Spring is the perfect time to shed off the old, clingy winter that has keep up buried under coats, hats and mitts The freedom to go outside without all that extra to keep us warm is revitalizing. Yesterday I sat outside on the front stoop and read and wrote and just enjoyed being outside where I could watch the neighbours and say "Hello, Happy Easter" from a safe distance. It brought a lot of smiles to many faces, including mine.
I am getting tired of writing downstairs in the basement. After a busy autumn, it was nice to get cozy by the fireplace, but that was months ago and I am ready for a change.
I think the one thing about this Pandemic is not being able to get out and about. A change of scenery helps me blast through writing blocks. I miss watching people and the atmosphere's of various places. I missing popping over to another smaller village or small town to breath a bit of change... a bit of difference. It breaks up the mundane.
I have plans to take a thermos of coffee and my laptop to the park downtown when the weather gets a little warmer. The park is able to pick up free WiFi from the City Hall making the perfect outdoor spot... it just hope the bathrooms open and then I will have it made in the shade!
Being creative and finding ways to fulfill that need to get out, but still stay safe, is what has been keeping me sane when things get heavy.
Blog City - DAY 2332 December 21, 2020
Prompt What was your biggest learning experience in 2020?

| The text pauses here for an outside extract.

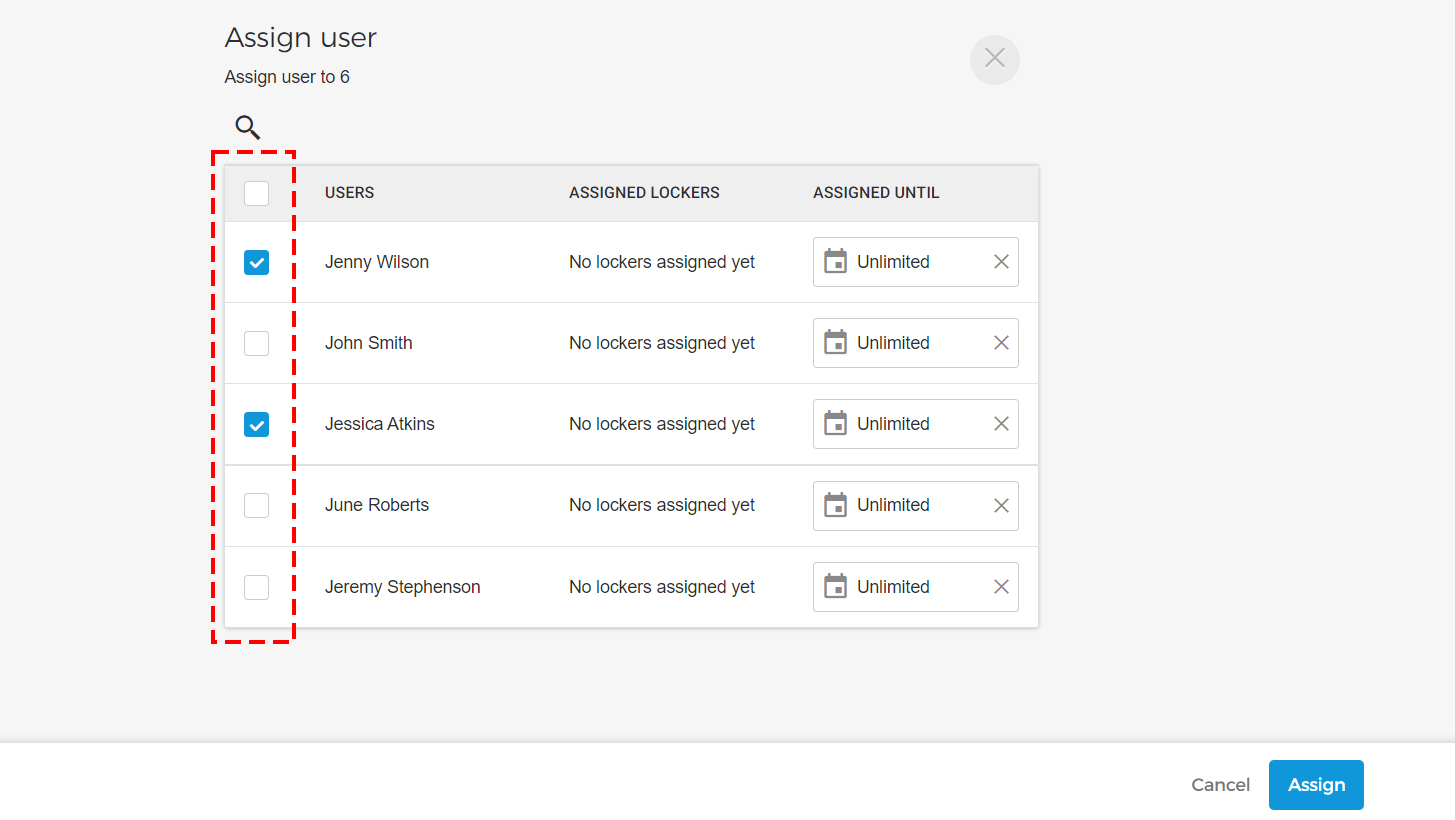Click calendar icon in Jenny Wilson's row
The width and height of the screenshot is (1455, 820).
(835, 262)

2020 has been a challenging year. There have been many learning opportunities. The one that runs through all of them is being grateful for what I have - family, friends, my health, my work - teaching and my writing.
Staying close to home has not bothered me overly much. I have probably saved a ton of money not galivanting out and about. I miss exploring various places and people watching. In the spring, I was able to see our neighbourhood antics as I spent a good amount of time on the front stoop watching the neighbour families interact. Across the street, there are two little boys under 6 years. I called them the kindie show! Their antics were priceless!
Being outside, I was also able to greet many people out walking their dogs. Our area is really quite vibrant. I appreciated that.
Writing outside was just lovely.
Now as the weather is colder, I have moved indoors. My writing has moved back into the basement... close to the fireplace.
With Christmas coming at the end of the week... a mere three plus days away, I have begun to close in. I did go out today to spend a few hours wandering around in Indigo. I bought a few gifts, but was not able to find everything I wanted. I have also bought a few things online... including a bee necklace and a bee adoption through ProjectHoneyBees. This is perfect for my aunt as she is studying to be a master Gardener and bees are very important to our survival.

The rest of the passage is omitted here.